▶ Work instruction: Retype all of the entries that appear below, keeping them exactly as they are.

++++

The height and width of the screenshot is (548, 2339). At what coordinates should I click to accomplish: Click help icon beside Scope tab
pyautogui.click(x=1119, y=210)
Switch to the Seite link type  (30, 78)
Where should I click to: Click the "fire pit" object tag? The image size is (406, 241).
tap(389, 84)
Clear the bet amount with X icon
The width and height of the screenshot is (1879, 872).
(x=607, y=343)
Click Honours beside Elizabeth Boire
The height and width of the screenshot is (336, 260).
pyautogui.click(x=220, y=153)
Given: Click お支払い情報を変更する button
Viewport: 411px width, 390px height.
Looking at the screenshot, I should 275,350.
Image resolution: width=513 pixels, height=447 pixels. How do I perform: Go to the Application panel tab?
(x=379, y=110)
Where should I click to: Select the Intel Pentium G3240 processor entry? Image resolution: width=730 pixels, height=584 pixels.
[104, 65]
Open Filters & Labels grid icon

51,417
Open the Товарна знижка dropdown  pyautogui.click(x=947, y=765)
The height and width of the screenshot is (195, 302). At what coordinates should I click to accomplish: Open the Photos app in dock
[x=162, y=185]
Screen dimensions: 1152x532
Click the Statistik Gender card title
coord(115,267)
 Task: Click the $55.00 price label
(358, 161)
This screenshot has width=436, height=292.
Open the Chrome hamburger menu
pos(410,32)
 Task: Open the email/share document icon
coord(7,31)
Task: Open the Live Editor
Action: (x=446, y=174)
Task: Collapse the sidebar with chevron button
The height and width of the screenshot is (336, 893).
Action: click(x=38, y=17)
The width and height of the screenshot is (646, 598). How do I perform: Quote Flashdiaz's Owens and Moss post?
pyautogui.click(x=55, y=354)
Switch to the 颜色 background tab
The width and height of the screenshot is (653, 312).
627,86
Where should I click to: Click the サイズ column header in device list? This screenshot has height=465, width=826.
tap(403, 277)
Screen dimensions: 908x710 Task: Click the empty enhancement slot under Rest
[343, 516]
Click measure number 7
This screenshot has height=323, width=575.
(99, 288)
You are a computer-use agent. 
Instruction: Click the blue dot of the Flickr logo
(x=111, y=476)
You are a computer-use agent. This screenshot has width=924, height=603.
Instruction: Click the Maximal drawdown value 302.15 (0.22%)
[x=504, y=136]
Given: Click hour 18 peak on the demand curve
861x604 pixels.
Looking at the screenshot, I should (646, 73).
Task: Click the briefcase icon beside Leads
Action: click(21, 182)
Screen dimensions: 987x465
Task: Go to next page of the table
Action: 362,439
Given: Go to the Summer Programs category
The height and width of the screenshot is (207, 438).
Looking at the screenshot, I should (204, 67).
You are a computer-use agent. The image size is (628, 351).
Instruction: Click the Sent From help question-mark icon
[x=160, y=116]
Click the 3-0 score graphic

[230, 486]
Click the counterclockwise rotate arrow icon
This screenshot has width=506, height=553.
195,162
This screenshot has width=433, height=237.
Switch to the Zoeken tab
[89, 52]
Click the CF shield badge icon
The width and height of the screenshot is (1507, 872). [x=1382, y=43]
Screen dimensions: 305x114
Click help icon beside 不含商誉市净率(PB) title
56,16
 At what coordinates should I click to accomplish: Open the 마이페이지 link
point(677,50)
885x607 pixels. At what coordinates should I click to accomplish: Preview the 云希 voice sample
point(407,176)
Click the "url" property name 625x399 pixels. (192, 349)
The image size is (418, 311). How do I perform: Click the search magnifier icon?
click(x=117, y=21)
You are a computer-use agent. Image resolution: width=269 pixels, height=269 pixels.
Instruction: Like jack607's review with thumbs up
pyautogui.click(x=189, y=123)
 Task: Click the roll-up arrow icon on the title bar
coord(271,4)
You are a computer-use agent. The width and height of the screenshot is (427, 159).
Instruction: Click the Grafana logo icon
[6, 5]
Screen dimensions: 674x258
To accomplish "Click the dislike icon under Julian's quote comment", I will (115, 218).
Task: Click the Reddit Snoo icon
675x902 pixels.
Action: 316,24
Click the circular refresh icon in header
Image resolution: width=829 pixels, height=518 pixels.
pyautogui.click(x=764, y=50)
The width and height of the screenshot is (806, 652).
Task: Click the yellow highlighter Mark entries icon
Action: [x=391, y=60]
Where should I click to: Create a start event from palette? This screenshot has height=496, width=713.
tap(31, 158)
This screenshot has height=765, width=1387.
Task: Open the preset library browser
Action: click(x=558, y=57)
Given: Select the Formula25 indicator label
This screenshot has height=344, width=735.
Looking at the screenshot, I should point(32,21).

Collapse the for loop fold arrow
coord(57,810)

++++

▶ Solution for this task:
The height and width of the screenshot is (548, 2339). At what coordinates should I click to accomplish: Click help icon beside Scope tab
pyautogui.click(x=1119, y=210)
Switch to the Seite link type  (30, 78)
Where should I click to: Click the "fire pit" object tag? The image size is (406, 241).
tap(389, 84)
Clear the bet amount with X icon
The width and height of the screenshot is (1879, 872).
(x=607, y=343)
Click Honours beside Elizabeth Boire
The height and width of the screenshot is (336, 260).
pyautogui.click(x=220, y=153)
Given: Click お支払い情報を変更する button
Viewport: 411px width, 390px height.
Looking at the screenshot, I should 275,350.
Image resolution: width=513 pixels, height=447 pixels. How do I perform: Go to the Application panel tab?
(x=379, y=110)
Where should I click to: Select the Intel Pentium G3240 processor entry? Image resolution: width=730 pixels, height=584 pixels.
[104, 65]
Open Filters & Labels grid icon

51,417
Open the Товарна знижка dropdown  pyautogui.click(x=947, y=765)
The height and width of the screenshot is (195, 302). At what coordinates should I click to accomplish: Open the Photos app in dock
[x=162, y=185]
Screen dimensions: 1152x532
Click the Statistik Gender card title
coord(115,267)
 Task: Click the $55.00 price label
(358, 161)
This screenshot has width=436, height=292.
Open the Chrome hamburger menu
pos(410,32)
 Task: Open the email/share document icon
coord(7,31)
Task: Open the Live Editor
Action: (x=446, y=174)
Task: Collapse the sidebar with chevron button
The height and width of the screenshot is (336, 893).
Action: click(x=38, y=17)
The width and height of the screenshot is (646, 598). How do I perform: Quote Flashdiaz's Owens and Moss post?
pyautogui.click(x=55, y=354)
Switch to the 颜色 background tab
The width and height of the screenshot is (653, 312).
627,86
Where should I click to: Click the サイズ column header in device list? This screenshot has height=465, width=826.
tap(403, 277)
Screen dimensions: 908x710 Task: Click the empty enhancement slot under Rest
[343, 516]
Click measure number 7
This screenshot has height=323, width=575.
(99, 288)
You are a computer-use agent. 
Instruction: Click the blue dot of the Flickr logo
(x=111, y=476)
You are a computer-use agent. This screenshot has width=924, height=603.
Instruction: Click the Maximal drawdown value 302.15 (0.22%)
[x=504, y=136]
Given: Click hour 18 peak on the demand curve
861x604 pixels.
Looking at the screenshot, I should (646, 73).
Task: Click the briefcase icon beside Leads
Action: click(21, 182)
Screen dimensions: 987x465
Task: Go to next page of the table
Action: 362,439
Given: Go to the Summer Programs category
The height and width of the screenshot is (207, 438).
Looking at the screenshot, I should (204, 67).
You are a computer-use agent. The image size is (628, 351).
Instruction: Click the Sent From help question-mark icon
[x=160, y=116]
Click the 3-0 score graphic

[230, 486]
Click the counterclockwise rotate arrow icon
This screenshot has width=506, height=553.
195,162
This screenshot has width=433, height=237.
Switch to the Zoeken tab
[89, 52]
Click the CF shield badge icon
The width and height of the screenshot is (1507, 872). [x=1382, y=43]
Screen dimensions: 305x114
Click help icon beside 不含商誉市净率(PB) title
56,16
 At what coordinates should I click to accomplish: Open the 마이페이지 link
point(677,50)
885x607 pixels. At what coordinates should I click to accomplish: Preview the 云希 voice sample
point(407,176)
Click the "url" property name 625x399 pixels. (192, 349)
The image size is (418, 311). How do I perform: Click the search magnifier icon?
click(x=117, y=21)
You are a computer-use agent. Image resolution: width=269 pixels, height=269 pixels.
Instruction: Like jack607's review with thumbs up
pyautogui.click(x=189, y=123)
 Task: Click the roll-up arrow icon on the title bar
coord(271,4)
You are a computer-use agent. The width and height of the screenshot is (427, 159).
Instruction: Click the Grafana logo icon
[6, 5]
Screen dimensions: 674x258
To accomplish "Click the dislike icon under Julian's quote comment", I will (115, 218).
Task: Click the Reddit Snoo icon
675x902 pixels.
Action: 316,24
Click the circular refresh icon in header
Image resolution: width=829 pixels, height=518 pixels.
pyautogui.click(x=764, y=50)
The width and height of the screenshot is (806, 652).
Task: Click the yellow highlighter Mark entries icon
Action: [x=391, y=60]
Where should I click to: Create a start event from palette? This screenshot has height=496, width=713.
tap(31, 158)
This screenshot has height=765, width=1387.
Task: Open the preset library browser
Action: click(x=558, y=57)
Given: Select the Formula25 indicator label
This screenshot has height=344, width=735.
Looking at the screenshot, I should point(32,21).

Collapse the for loop fold arrow
coord(57,810)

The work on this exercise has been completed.